Night Terrors (1993)

01 Aug 2024

Rating: 2/5

Hooptober 2.0 | 31/31 | Tobe Hooper

The camera descends into a dungeon. Men in chains and cages listen to the sounds of whips stinging flesh. One onlooker whips himself alongside each strike. We find the Marquis De Sade in the throes of passion as the whip hits him. He’s not supposed to be enjoying it. He suggests soaking the whip in vinegar. I guess they take a dropper of vinegar to one of his eyes, blinding that eye, and that finally stops him.

Duvall tries to mock Sade, but Sade torments him and performs some ritual that drives Duvall to pull his eyes out of their sockets. Sade paces about, rambling to a portrait of Madame de Beaumont, the woman who had him thrown in prison.

Alexandria 1993 Bob Mattison weaves through an airport, running into Sabina. She hints at a past where Bob liked to be tied up, but Bob dismisses her as his daughter, Genie, arrives. That night, Bob prays over the meal while Genie watches. Bob’s maidservant, Fatima, serves them food. Bob discusses his work as a Christian archeologist and the big discovery of a Gnostic site — the first to be located.

They thought Christ was a spirit being, and that God and Satan were one.

The following day, Genie’s friend Beth arrives and they make plans to go to the races. Genie wanders through a Cairo market. Sabina watches her from a distance. Some men crowd around Genie. She runs into an alley, but they catch up with her. They molest her until Sabina scares them off.

Sabina drives Genie to her house, an elaborate mansion.
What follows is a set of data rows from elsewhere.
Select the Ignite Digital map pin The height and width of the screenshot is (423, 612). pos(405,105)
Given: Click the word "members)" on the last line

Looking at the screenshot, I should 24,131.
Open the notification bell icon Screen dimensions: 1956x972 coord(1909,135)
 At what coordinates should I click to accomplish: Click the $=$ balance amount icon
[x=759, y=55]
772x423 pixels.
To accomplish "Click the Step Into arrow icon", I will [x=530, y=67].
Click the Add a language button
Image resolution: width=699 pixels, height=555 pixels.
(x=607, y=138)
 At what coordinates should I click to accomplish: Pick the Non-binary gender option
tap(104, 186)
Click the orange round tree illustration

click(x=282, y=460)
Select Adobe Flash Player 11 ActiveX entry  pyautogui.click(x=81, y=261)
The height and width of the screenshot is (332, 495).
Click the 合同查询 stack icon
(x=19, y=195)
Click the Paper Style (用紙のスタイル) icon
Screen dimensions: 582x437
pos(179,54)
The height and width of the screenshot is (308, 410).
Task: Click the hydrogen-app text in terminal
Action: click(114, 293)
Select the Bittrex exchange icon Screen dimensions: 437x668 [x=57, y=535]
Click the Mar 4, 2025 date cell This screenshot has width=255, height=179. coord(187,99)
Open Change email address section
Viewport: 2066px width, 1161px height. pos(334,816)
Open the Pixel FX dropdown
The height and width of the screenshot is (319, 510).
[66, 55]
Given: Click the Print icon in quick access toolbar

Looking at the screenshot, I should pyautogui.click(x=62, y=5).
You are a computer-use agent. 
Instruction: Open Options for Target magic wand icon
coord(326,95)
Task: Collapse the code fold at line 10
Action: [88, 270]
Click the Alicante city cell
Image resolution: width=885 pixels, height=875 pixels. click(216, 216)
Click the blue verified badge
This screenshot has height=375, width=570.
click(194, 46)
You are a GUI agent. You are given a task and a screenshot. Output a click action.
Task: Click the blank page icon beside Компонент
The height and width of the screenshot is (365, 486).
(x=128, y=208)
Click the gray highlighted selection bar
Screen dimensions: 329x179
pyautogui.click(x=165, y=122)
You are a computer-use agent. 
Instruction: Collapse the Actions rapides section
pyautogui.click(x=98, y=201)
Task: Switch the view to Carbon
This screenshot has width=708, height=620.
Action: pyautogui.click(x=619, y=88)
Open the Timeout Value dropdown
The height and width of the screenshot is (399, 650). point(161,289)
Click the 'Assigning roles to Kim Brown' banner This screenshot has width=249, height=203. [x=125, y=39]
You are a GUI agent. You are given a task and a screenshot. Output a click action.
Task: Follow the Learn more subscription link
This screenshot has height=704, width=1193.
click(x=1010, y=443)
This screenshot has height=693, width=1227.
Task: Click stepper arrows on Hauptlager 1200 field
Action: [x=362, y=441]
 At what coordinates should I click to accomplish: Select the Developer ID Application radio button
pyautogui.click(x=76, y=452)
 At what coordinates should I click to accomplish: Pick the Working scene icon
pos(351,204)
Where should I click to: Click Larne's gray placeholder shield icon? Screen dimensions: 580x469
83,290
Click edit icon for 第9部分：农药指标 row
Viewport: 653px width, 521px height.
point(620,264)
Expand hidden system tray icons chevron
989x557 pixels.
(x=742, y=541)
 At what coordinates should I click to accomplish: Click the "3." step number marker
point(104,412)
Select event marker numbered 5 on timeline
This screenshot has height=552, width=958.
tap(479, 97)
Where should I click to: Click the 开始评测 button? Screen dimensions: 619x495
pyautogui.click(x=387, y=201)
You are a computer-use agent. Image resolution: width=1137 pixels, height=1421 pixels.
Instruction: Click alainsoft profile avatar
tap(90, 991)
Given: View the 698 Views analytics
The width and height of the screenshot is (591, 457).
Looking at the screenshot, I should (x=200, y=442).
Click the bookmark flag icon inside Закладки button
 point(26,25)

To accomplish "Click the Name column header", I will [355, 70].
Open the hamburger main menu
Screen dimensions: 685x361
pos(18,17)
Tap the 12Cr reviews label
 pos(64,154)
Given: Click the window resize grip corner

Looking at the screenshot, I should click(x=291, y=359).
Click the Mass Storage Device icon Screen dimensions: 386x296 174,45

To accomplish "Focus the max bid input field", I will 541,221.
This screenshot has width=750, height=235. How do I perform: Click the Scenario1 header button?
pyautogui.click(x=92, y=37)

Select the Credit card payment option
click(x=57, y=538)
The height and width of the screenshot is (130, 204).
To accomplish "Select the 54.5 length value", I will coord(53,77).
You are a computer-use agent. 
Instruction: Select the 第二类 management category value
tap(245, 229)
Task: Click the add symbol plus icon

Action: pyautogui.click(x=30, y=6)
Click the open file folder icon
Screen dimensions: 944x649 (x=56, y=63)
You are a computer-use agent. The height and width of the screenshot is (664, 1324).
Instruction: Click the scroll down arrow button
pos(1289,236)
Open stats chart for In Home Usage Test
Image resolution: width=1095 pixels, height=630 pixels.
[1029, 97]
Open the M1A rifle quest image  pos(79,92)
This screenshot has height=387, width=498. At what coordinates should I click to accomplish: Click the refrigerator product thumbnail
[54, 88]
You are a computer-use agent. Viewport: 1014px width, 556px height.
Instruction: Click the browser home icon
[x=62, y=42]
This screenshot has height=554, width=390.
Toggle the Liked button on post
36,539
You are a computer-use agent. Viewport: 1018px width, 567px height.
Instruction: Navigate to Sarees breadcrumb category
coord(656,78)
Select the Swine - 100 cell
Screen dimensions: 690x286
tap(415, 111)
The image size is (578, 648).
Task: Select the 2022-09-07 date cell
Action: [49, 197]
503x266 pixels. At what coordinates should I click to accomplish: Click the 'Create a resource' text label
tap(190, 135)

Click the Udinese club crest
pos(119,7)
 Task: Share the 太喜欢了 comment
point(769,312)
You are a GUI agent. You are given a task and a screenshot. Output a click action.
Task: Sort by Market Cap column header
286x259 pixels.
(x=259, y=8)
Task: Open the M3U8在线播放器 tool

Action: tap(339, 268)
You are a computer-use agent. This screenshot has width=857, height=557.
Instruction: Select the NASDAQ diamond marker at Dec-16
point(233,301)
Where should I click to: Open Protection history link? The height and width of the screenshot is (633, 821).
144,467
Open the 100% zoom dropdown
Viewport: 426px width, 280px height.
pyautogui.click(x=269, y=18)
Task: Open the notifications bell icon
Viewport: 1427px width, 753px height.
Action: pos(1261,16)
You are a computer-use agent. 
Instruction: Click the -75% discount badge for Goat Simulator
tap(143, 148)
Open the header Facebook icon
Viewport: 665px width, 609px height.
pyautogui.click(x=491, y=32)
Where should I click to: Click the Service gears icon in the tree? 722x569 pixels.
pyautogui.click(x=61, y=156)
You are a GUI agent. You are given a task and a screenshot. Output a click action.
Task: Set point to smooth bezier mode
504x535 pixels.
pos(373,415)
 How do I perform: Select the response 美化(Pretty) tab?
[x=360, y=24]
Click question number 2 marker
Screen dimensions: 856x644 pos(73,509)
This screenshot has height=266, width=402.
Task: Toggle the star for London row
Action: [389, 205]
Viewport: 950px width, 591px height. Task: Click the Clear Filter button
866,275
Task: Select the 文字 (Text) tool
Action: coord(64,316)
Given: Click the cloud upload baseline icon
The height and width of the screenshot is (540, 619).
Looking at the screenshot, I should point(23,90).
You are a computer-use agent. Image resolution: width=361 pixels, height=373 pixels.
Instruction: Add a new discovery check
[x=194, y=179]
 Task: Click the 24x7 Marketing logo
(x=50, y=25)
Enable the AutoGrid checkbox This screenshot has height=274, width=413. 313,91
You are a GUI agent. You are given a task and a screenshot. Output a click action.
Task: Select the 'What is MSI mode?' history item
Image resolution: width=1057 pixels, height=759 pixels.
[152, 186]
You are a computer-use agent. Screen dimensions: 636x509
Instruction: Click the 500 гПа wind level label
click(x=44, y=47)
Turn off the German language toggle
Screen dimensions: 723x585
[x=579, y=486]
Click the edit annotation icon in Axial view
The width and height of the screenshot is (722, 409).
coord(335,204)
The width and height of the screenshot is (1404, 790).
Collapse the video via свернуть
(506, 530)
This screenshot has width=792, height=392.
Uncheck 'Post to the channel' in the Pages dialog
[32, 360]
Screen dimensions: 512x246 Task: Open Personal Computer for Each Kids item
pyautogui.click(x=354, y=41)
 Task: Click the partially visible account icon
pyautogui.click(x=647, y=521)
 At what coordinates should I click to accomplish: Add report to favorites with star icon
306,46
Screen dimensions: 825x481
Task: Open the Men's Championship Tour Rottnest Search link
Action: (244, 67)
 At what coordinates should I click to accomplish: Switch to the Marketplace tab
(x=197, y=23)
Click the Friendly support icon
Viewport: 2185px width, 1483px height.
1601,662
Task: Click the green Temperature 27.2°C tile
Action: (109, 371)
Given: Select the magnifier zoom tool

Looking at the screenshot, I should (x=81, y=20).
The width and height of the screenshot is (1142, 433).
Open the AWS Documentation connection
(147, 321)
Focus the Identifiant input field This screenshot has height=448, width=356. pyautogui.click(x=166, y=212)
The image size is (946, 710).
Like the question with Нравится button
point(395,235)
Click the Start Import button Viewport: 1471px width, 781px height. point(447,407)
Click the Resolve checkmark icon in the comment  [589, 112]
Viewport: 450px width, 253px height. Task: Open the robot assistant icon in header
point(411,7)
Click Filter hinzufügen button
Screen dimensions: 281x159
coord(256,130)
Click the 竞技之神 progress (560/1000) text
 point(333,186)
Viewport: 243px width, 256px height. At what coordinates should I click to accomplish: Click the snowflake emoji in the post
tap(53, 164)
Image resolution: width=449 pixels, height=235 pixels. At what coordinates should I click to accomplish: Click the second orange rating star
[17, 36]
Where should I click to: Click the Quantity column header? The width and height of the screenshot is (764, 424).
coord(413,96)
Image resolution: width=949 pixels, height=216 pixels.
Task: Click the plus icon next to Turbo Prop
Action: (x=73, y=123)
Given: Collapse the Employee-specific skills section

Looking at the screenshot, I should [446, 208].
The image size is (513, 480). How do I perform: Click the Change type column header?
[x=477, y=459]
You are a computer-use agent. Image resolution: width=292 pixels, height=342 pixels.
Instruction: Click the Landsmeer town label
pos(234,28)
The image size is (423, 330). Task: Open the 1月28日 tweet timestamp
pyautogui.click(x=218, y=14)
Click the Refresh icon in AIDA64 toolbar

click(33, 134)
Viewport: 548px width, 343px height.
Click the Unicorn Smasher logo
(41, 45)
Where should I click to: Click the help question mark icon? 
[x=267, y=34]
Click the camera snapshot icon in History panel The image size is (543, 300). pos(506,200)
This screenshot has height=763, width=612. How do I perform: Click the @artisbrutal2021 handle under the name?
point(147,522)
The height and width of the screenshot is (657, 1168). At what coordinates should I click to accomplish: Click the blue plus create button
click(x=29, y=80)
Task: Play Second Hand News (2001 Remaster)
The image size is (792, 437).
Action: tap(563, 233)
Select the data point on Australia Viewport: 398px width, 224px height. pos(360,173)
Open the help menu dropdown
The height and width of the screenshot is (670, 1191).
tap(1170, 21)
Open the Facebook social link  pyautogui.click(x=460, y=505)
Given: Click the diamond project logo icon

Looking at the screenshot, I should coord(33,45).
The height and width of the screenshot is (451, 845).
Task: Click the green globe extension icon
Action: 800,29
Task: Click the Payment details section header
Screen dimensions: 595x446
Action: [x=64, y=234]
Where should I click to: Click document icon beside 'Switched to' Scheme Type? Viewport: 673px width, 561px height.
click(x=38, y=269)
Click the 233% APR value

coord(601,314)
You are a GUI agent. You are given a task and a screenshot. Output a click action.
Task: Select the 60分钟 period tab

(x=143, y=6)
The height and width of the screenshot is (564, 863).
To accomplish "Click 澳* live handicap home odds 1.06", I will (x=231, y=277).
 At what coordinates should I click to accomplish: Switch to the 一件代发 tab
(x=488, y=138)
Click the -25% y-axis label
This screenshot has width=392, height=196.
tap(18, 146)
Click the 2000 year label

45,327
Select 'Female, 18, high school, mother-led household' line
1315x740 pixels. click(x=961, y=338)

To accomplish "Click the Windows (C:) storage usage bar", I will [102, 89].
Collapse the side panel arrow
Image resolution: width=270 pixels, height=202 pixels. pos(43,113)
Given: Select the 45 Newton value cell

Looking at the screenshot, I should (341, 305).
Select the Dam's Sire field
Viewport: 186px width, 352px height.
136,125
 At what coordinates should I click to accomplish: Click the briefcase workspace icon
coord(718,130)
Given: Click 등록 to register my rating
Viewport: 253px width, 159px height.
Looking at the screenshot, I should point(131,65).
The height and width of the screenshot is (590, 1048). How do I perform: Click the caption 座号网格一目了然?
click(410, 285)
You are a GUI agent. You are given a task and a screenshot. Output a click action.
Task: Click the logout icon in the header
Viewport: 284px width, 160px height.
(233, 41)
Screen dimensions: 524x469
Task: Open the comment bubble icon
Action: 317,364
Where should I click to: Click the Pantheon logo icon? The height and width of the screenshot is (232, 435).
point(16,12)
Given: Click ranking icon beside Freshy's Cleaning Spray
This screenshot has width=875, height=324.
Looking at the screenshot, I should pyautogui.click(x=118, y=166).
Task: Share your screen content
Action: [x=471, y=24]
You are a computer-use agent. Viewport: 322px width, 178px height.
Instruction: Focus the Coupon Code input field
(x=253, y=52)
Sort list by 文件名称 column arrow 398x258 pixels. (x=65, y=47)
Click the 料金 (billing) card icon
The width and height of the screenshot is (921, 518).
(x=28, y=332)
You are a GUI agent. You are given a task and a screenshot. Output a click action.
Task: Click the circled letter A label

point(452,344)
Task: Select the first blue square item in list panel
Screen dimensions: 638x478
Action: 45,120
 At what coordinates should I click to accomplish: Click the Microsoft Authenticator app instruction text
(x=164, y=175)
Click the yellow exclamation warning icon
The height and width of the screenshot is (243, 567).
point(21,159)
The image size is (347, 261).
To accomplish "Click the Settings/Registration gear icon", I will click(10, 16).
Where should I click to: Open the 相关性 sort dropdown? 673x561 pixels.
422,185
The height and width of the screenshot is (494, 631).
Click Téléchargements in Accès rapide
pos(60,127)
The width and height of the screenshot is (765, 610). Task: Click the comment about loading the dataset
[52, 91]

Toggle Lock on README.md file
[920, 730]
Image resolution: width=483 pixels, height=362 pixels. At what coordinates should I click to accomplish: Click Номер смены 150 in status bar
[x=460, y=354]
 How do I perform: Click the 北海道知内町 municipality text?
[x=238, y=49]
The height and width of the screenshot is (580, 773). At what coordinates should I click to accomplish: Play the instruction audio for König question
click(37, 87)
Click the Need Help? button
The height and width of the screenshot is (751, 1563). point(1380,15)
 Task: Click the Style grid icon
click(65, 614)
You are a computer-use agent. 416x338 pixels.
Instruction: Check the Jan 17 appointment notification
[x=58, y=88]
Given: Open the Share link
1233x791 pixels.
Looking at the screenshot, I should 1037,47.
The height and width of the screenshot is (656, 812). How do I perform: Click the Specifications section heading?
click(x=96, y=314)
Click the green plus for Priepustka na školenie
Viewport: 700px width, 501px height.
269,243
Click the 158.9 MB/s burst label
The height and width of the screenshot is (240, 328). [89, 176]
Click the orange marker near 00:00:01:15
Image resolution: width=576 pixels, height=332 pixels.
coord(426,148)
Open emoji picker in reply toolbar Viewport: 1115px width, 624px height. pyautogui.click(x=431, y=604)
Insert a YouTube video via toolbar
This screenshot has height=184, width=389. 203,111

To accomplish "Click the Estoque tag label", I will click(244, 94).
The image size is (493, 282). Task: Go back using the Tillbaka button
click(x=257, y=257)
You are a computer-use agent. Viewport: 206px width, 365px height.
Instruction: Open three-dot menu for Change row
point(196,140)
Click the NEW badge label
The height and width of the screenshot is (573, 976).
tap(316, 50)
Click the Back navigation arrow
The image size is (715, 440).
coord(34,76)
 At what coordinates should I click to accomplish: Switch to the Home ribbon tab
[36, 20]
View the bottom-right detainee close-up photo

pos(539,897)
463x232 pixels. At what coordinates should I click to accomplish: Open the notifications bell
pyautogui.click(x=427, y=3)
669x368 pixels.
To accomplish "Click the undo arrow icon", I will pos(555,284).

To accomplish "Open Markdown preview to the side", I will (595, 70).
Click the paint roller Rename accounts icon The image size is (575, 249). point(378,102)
On her porch is a portrait of Madame de Beaumont, surrounded by books and Egyptian ornaments. Sabina gives Genie a copy of the Philosophy in the Bedroom. When Sabina drops Genie off at home, Bob warns Genie about Sabina. But Genie ignores Bob’s warnings and allows Sabina to pull her deeper into her world.

Yoram Globus, head of Cannon Films, read a script his son, Rom Globus, wrote. Yoram tried to get Warner Brothers to make it, but Warner Brothers hated the script. Instead, Warner Brothers handed off a script to Rom that they were getting ready to make. They wanted Rom to rewrite it, but stick to the original concept: Egypt, a young girl losing her innocence, and Marquis De Sade.

Rom took the script to Daniel Matmor, who agreed to help him despite the three-week deadline they had. As they finished pages, a courier for the department heads would photocopy them and send them off so the other departments knew what to build.

Robert Englund had already signed onto the project to play Marquis De Sade when Gerry O’Hara was to direct. But once O’Hara saw the original script, he jumped ship. As the script changed, Englund wasn’t happy with the new direction. So, to appease their only big name, the producers asked Tobe Hooper. Hooper was already in an awful place, career-wise, but he liked the idea of doing something with De Sade and wanted to make something in the vein of Ken Russell.

Like much of Hooper’s work from this era, the film is fascinating but messy. It has some of the sleaze hinted at in Lifeforce, indulging in sex scene after sex scene, chasing that Ken Russell hypnotism. Genie, as she reads De Sade, enters a fantasy world. Soon, that world takes on nightmarish qualities, and the barrier between it and reality blurs. I guess these are the titular night terrors.

The film is ambitious, but boy does it fizzle out. It isn’t horror until, like, one hour in. The 90s were wild, man.